SPARK Clarke Quay Redevelopment 2000 challenging the client’s brief

SPARK Clarke Quay Redevelopment 2000 Air entrainment CFD model by ARUP Singapore

Clarke Quay was probably the first project in SE Asia that proposed a more sustainable alternative beyond local vernacular houses to moderate the climate as opposed to the use of air-conditioning. Clarke Quay’s canopies and Whale Tail fans contribute passively to the reduction in the ambient temperature by four degrees Celsius.

Mumbai Tetra towers

SPARK Mumbai Tetra towers 2016 a vertical solution to slums in India

Client: SPARK


The Mumbai Tetra towers is an investigation into how to house sustainably those that live in the Mumbai slums in a hybrid tower manufactured from concrete, timber and recycled Tetra Pak cartons.

SPARK Mumbai Tetra towers 2016 UN statistics on slums in 2016.

The towers have a minimal foot print with a floor plate that expands as the towers increase in height facilitating double loaded accommodation around a central courtyard at the uppermost levels.

SPARK Mumbai Tetra towers 2016 Concept

SPARK Mumbai Tetra towers 2016 Tower components

SPARK Mumbai Tetra towers 2016 Colour studies

The living “pods” are manufactured locally (part of the active 360 degree upcycling Mumbai economy) from recomposed Tetra Pak cartons that are otherwise discarded in their millions and a major cause of urban dumping of what is ostensibly given its complex composition a single use product.

SPARK Kiss the Petrol Kiosks Goodbye

SPARK Kiss the petrol kiosk goodbye 2018 a research on reimagining of petrol kiosks as we move from gasoline to electric powered cars

Client: SPARK


The oil industry is on its knees. Under immense pressure from many directions including Covid-19, hopefully this is a positive signal of the world’s further reduction in the use of fossil fuels. The massive global increase in electric cars is perhaps the final nail in the coffin of the internal combustion engine and petrol and diesel consumption.

SPARK Kiss the petrol kiosk goodbye 2018 Converting petrol kiosks to serve communities

So what will happen to all the petrol stations that occupy millions of square metres of inner city real estate.

SPARK Kiss the petrol kiosk goodbye 2018 Stimulating circular economy

We have compiled a series of different scenarios that illustrate the possibilities of how these former social polluters can be transformed into positive contributors to the high street community.

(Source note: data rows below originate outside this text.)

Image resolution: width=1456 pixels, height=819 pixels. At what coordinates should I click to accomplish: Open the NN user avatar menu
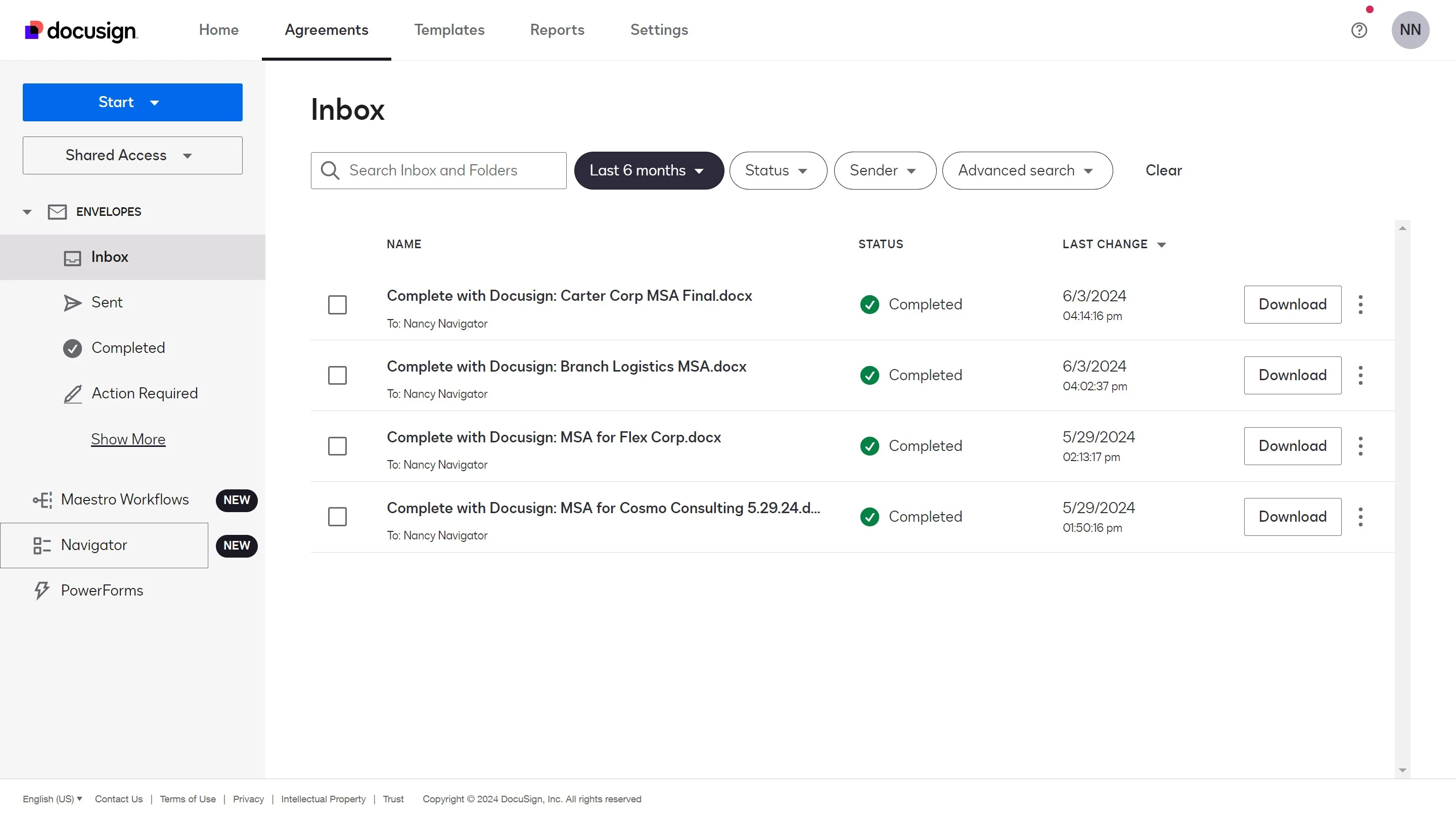tap(1409, 30)
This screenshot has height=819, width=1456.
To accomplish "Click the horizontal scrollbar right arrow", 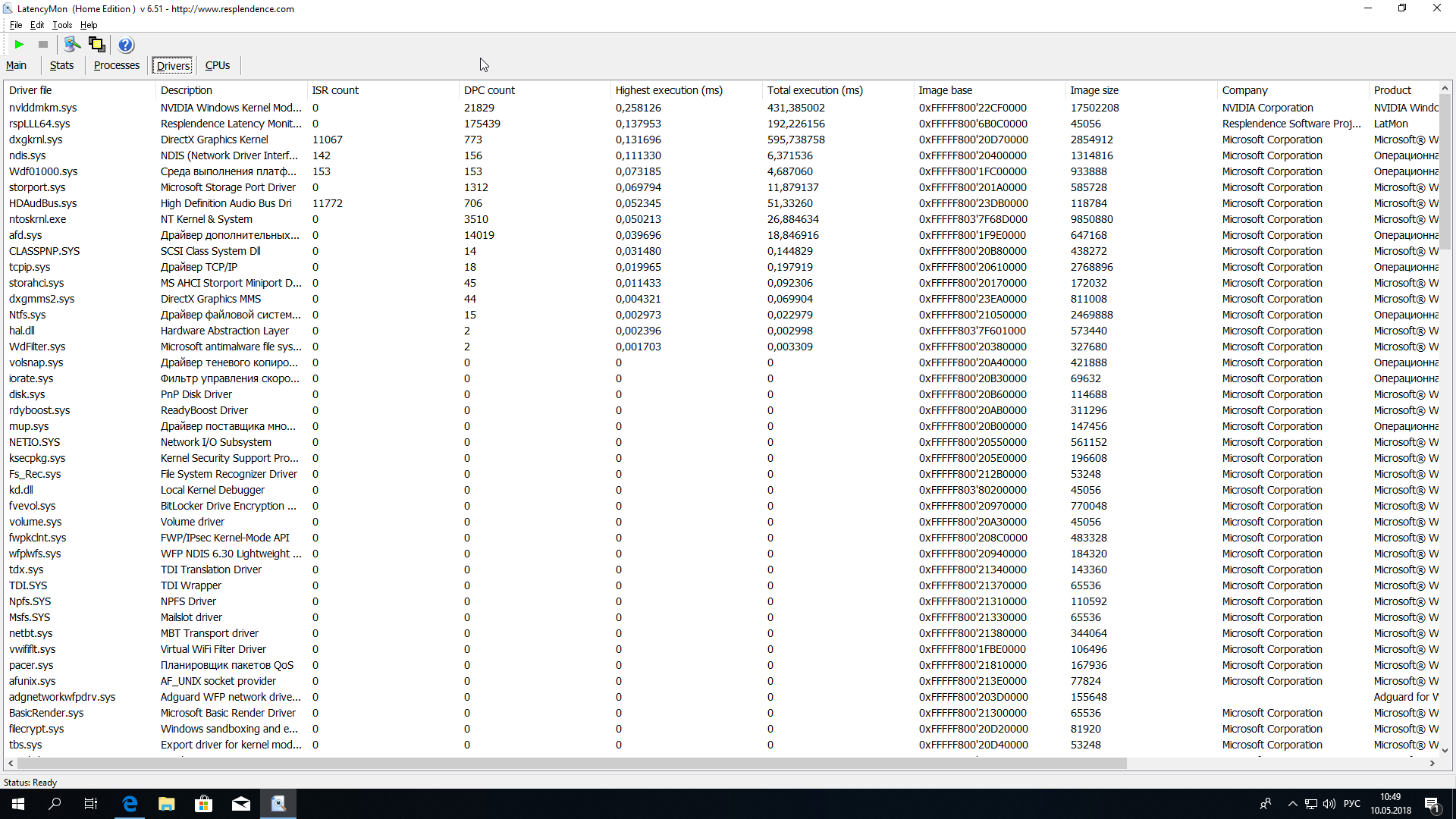I will (1432, 763).
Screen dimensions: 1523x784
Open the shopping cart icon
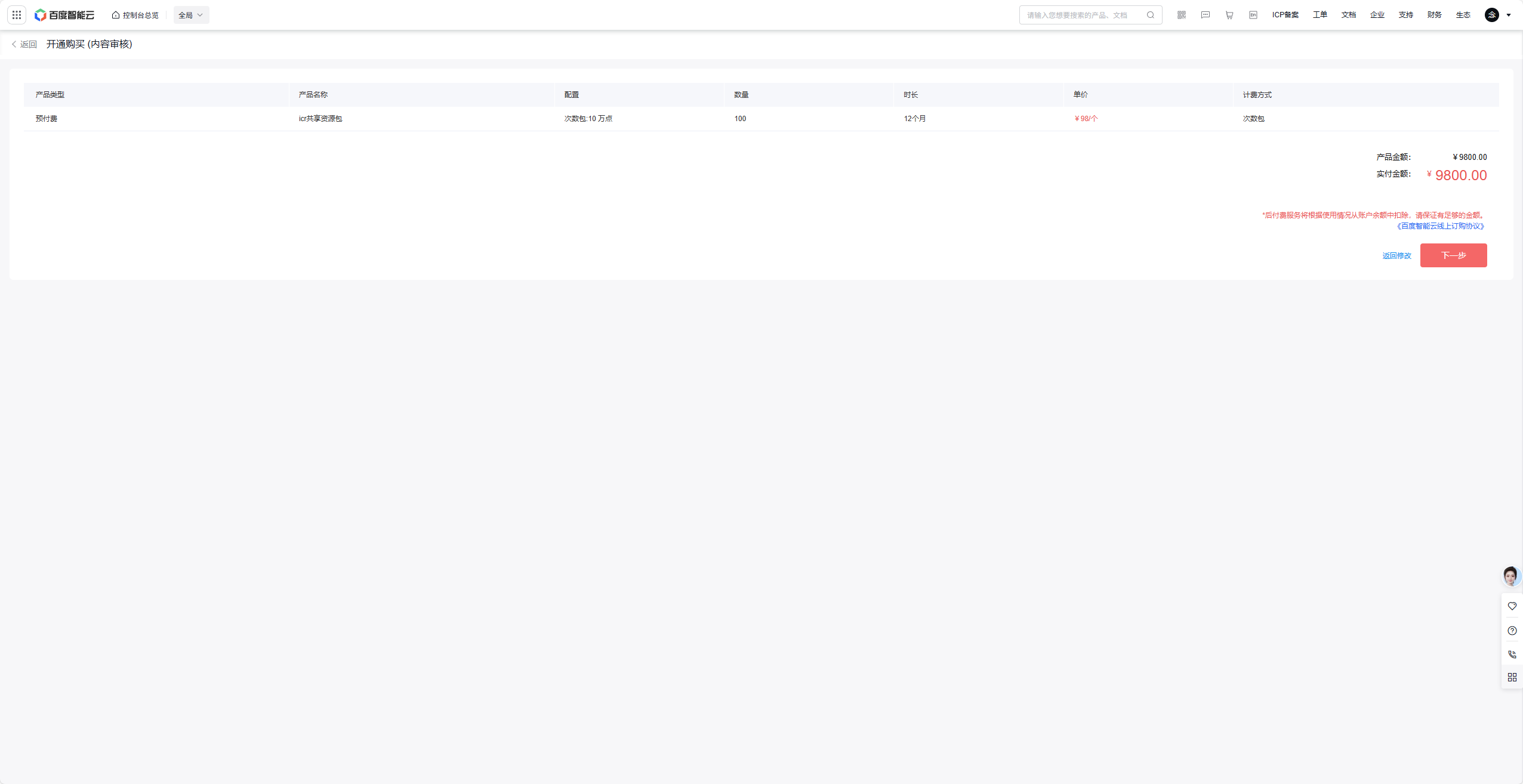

SPARK Kiss the petrol kiosk goodbye 2018 A space for Food Production

SPARK Kiss the petrol kiosk goodbye 2018A centre for Energy Production

SPARK Kiss the petrol kiosk goodbye 2018 A space for community events

Hengsha Fish Harbour Master plan

SPARK Hengsha Fish Harbour Master plan: R&D Facility on sustainable vegetable fish farming

Client: Hengsha Fish Harbour


SPARK’s master plan for the redevelopment of the Hengsha Fish Harbour opposite Chongming Island in the Yangtze River Delta  argues for a revitalised and inspiring setting within which to appreciate this natural wetland.

SPARK Hengsha Fish Harbour Master plan: Aerial perspective

Our approach was to integrate the ‘working’ aspects of the harbour within an emotive riverine narrative of the location, a single, coherent, and easy-to-navigate visitor, recreational experience, that also facilitates wider exploration of the area and its ecology.

SPARK Hengsha Fish Harbour Master plan: Programmed zones linked by a series of pedestrian networks, roads and waterways

The master plan is composed of a sequence of programmed zones, unified by a coherent landscape treatment inspired by the alluvial flows of the river. The master plan builds on the existing character of the Dockyard whilst unlocking the experiential potential of the in-between spaces that connect the various programmes together.

SPARK Hengsha Fish Harbour Master plan: Layered routes responding to flood levels

SPARK Hengsha Fish Harbour Master plan: Wetlands jetty and seafood market

SPARK Hengsha Fish Harbour Master plan: Waterfront seafood village

The new facilities include: destination riverfront dining, residential facilities of different scales, hospitality, a business park, fish markets and hydroponic farming together in a cohesive ecological narrative that demonstrates how preservation of the existing uses can be leveraged to contribute to the success of this transformed Shanghai industrial waterfront.